Return each line of the rows below that contains the string "Viewport".

* START *

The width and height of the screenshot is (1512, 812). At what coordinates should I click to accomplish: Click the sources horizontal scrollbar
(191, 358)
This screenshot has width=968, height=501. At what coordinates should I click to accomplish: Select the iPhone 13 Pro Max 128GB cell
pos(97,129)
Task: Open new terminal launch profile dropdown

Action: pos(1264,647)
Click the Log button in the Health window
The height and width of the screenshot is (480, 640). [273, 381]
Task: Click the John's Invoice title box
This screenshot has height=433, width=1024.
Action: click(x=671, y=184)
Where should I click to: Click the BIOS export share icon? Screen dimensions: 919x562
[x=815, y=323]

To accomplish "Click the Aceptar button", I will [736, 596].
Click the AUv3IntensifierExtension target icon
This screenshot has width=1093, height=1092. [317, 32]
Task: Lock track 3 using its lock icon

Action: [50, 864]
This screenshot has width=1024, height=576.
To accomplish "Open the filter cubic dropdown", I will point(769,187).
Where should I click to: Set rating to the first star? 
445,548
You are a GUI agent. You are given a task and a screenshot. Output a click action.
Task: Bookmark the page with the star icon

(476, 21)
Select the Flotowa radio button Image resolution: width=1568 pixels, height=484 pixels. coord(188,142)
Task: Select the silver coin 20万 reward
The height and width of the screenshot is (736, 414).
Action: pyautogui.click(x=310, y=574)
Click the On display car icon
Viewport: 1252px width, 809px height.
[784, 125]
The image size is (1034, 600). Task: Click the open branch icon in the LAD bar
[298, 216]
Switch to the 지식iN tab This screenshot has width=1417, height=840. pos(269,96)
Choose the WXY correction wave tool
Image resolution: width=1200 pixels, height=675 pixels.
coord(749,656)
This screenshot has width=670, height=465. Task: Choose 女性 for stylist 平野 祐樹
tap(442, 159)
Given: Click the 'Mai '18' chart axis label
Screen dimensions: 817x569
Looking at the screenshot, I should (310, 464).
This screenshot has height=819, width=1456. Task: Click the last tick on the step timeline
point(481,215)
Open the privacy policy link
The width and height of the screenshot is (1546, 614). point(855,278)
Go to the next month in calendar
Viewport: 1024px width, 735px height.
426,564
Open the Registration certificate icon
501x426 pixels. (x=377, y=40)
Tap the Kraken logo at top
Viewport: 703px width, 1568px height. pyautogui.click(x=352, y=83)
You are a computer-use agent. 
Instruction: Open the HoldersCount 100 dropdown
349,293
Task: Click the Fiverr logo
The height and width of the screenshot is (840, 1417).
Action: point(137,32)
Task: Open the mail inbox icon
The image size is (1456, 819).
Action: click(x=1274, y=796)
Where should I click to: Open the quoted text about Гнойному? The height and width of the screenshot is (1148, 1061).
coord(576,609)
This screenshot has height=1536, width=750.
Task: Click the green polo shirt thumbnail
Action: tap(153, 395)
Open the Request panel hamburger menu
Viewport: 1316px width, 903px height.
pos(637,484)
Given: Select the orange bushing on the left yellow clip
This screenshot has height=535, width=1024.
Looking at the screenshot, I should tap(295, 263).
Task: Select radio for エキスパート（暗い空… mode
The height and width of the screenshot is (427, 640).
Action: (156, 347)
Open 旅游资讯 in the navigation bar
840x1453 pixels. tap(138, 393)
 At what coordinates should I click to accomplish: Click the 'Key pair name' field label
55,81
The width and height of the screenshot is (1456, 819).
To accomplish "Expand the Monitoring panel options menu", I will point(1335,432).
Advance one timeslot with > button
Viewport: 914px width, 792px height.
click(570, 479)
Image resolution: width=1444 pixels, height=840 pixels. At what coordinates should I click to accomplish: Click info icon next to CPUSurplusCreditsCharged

* END *

*CORRECT ANSWER*
Viewport: 1252px width, 809px height.
Viewport: 1024px width, 735px height.
Viewport: 703px width, 1568px height. pyautogui.click(x=352, y=83)
Viewport: 1316px width, 903px height.
Viewport: 914px width, 792px height.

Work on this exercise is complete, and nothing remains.